Raw records
#####

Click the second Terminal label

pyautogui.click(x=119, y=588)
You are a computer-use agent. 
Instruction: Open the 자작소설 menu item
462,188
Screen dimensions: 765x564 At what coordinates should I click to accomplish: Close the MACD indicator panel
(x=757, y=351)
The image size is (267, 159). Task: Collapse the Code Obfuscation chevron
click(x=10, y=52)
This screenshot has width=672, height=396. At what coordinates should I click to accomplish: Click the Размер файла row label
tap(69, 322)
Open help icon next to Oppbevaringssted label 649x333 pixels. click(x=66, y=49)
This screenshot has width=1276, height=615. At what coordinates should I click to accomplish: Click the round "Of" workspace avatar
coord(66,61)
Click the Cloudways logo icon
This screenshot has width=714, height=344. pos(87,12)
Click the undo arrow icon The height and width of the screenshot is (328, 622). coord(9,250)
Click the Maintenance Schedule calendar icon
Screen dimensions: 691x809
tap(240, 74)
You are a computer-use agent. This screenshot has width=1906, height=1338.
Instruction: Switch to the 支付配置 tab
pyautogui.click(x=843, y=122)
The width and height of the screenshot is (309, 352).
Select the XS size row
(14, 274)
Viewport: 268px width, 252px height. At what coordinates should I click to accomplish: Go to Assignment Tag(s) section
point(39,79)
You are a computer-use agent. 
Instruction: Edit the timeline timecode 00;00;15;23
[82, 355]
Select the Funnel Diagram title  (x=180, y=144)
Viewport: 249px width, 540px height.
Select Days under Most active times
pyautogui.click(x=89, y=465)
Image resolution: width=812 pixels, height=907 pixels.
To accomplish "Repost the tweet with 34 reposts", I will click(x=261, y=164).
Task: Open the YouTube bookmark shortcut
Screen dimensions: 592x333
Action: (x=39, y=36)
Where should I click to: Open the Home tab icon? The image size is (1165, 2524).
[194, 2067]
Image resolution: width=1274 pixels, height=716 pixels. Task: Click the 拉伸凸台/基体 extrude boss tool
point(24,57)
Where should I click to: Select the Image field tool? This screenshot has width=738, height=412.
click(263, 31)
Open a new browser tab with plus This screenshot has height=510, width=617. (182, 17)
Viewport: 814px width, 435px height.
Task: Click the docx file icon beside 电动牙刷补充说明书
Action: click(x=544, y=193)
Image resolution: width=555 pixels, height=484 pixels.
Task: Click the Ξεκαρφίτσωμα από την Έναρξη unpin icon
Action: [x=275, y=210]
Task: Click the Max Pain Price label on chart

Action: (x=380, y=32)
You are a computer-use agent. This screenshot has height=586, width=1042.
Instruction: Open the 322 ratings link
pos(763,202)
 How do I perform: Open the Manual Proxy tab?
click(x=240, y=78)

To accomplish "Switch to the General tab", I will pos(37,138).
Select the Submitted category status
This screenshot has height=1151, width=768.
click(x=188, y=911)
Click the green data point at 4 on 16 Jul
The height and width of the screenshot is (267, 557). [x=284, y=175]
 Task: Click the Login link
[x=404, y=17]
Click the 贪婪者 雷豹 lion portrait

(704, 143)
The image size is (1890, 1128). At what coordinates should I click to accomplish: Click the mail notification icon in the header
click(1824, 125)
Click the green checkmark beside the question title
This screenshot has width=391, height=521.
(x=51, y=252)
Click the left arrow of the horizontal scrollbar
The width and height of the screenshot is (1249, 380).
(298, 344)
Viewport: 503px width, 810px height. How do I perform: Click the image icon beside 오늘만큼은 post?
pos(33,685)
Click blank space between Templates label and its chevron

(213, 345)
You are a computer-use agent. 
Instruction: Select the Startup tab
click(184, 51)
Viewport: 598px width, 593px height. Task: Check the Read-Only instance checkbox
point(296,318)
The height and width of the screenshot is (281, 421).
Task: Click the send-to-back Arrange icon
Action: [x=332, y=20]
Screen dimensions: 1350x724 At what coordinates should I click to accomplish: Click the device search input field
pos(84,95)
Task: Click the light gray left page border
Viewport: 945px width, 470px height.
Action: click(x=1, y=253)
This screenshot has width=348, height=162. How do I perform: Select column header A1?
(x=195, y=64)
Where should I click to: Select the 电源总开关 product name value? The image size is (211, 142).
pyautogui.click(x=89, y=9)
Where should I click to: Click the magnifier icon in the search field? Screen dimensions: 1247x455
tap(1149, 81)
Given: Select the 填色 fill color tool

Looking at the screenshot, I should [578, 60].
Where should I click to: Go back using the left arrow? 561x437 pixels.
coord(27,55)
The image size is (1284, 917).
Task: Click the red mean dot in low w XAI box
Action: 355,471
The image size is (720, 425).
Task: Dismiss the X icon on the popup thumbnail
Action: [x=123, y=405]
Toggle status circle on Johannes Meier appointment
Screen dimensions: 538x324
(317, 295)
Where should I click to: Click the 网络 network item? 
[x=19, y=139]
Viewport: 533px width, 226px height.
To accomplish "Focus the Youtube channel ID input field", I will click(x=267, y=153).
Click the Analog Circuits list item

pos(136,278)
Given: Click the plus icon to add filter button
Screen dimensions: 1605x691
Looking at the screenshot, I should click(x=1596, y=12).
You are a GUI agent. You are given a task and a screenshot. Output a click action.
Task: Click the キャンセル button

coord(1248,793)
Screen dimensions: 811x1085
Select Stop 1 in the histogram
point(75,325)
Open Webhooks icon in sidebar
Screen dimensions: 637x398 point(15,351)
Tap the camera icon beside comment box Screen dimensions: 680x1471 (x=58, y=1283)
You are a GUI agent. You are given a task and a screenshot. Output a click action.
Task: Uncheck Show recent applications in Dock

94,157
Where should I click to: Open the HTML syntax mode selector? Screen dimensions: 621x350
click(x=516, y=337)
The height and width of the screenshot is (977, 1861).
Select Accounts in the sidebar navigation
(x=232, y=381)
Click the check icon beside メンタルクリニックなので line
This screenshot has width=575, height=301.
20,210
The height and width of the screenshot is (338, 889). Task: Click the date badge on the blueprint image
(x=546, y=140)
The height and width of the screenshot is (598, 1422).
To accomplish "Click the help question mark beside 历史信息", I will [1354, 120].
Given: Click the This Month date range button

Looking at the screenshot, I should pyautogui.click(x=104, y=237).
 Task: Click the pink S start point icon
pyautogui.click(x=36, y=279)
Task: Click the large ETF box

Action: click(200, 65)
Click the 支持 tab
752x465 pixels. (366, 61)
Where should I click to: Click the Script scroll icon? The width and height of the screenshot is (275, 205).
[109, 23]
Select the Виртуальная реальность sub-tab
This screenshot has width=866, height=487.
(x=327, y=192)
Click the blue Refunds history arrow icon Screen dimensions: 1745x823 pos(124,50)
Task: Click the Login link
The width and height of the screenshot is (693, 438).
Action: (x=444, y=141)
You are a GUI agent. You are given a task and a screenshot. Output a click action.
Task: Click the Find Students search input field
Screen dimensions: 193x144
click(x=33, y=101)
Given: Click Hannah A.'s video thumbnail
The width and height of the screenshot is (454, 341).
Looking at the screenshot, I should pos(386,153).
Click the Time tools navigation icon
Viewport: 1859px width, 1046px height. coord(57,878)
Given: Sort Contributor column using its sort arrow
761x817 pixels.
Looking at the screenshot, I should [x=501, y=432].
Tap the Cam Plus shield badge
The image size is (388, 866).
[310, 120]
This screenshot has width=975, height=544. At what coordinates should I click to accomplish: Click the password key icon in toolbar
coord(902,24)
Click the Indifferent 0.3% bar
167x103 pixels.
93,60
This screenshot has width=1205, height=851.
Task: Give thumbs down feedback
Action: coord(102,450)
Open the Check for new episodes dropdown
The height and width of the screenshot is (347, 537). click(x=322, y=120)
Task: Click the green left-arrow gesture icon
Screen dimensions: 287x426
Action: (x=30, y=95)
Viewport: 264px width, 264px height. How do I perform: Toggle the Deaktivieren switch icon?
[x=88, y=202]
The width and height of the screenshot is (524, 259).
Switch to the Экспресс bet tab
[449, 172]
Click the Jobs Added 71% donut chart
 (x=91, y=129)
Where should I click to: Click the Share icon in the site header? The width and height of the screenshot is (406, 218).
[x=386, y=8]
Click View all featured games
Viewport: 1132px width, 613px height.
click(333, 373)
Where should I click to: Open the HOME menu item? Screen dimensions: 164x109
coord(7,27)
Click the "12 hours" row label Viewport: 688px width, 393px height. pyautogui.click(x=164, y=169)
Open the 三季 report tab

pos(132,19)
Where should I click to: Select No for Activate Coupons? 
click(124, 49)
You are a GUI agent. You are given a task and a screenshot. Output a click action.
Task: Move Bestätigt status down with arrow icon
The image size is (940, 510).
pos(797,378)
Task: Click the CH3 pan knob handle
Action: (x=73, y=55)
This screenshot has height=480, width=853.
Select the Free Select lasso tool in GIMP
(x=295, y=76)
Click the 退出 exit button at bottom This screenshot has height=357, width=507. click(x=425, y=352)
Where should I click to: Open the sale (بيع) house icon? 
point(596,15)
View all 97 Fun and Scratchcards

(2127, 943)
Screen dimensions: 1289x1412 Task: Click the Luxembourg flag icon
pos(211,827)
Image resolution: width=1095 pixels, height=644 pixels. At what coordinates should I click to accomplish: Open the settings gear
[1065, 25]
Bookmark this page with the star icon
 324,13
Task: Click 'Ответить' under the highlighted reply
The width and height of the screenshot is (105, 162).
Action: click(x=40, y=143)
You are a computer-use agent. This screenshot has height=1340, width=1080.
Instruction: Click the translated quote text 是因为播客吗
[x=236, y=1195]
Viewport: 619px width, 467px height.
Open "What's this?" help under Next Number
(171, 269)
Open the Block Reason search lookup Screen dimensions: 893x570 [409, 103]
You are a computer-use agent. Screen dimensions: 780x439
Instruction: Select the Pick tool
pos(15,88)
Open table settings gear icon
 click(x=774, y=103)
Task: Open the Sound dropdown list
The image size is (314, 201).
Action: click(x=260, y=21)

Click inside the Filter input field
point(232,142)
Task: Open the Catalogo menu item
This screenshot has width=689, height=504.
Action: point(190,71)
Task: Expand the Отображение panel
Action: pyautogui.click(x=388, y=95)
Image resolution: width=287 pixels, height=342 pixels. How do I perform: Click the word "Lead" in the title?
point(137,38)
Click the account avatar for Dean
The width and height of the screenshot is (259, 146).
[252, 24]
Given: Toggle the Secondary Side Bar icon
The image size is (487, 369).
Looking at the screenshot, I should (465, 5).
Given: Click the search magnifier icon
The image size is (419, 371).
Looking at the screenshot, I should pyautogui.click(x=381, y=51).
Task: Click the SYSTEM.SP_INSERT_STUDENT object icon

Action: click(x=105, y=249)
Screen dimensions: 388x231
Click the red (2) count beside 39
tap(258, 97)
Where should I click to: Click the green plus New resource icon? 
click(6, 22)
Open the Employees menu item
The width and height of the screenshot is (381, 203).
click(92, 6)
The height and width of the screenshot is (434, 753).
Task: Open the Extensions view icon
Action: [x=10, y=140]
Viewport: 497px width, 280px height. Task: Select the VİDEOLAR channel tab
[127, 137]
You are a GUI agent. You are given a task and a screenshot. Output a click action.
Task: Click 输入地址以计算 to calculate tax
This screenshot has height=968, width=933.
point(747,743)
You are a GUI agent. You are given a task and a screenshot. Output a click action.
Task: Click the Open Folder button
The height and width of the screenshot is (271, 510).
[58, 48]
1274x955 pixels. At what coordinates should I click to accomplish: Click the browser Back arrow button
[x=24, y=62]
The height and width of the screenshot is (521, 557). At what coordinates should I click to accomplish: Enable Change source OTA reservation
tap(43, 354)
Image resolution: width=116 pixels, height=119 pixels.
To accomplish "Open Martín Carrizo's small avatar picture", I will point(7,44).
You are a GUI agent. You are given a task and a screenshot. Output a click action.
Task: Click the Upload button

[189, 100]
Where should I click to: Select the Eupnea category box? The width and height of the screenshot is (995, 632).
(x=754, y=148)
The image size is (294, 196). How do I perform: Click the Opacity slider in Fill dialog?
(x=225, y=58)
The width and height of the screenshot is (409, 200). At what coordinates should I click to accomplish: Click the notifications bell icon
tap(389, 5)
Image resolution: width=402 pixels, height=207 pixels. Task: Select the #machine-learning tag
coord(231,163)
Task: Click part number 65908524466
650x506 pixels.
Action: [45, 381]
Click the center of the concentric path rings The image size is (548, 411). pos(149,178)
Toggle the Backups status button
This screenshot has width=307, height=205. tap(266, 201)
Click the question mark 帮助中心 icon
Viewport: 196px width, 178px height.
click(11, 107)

#####

Transcribe the entries word for word, from the first line through the line containing "tap(69, 322)", including both.

Click the second Terminal label

pyautogui.click(x=119, y=588)
You are a computer-use agent. 
Instruction: Open the 자작소설 menu item
462,188
Screen dimensions: 765x564 At what coordinates should I click to accomplish: Close the MACD indicator panel
(x=757, y=351)
The image size is (267, 159). Task: Collapse the Code Obfuscation chevron
click(x=10, y=52)
This screenshot has width=672, height=396. At what coordinates should I click to accomplish: Click the Размер файла row label
tap(69, 322)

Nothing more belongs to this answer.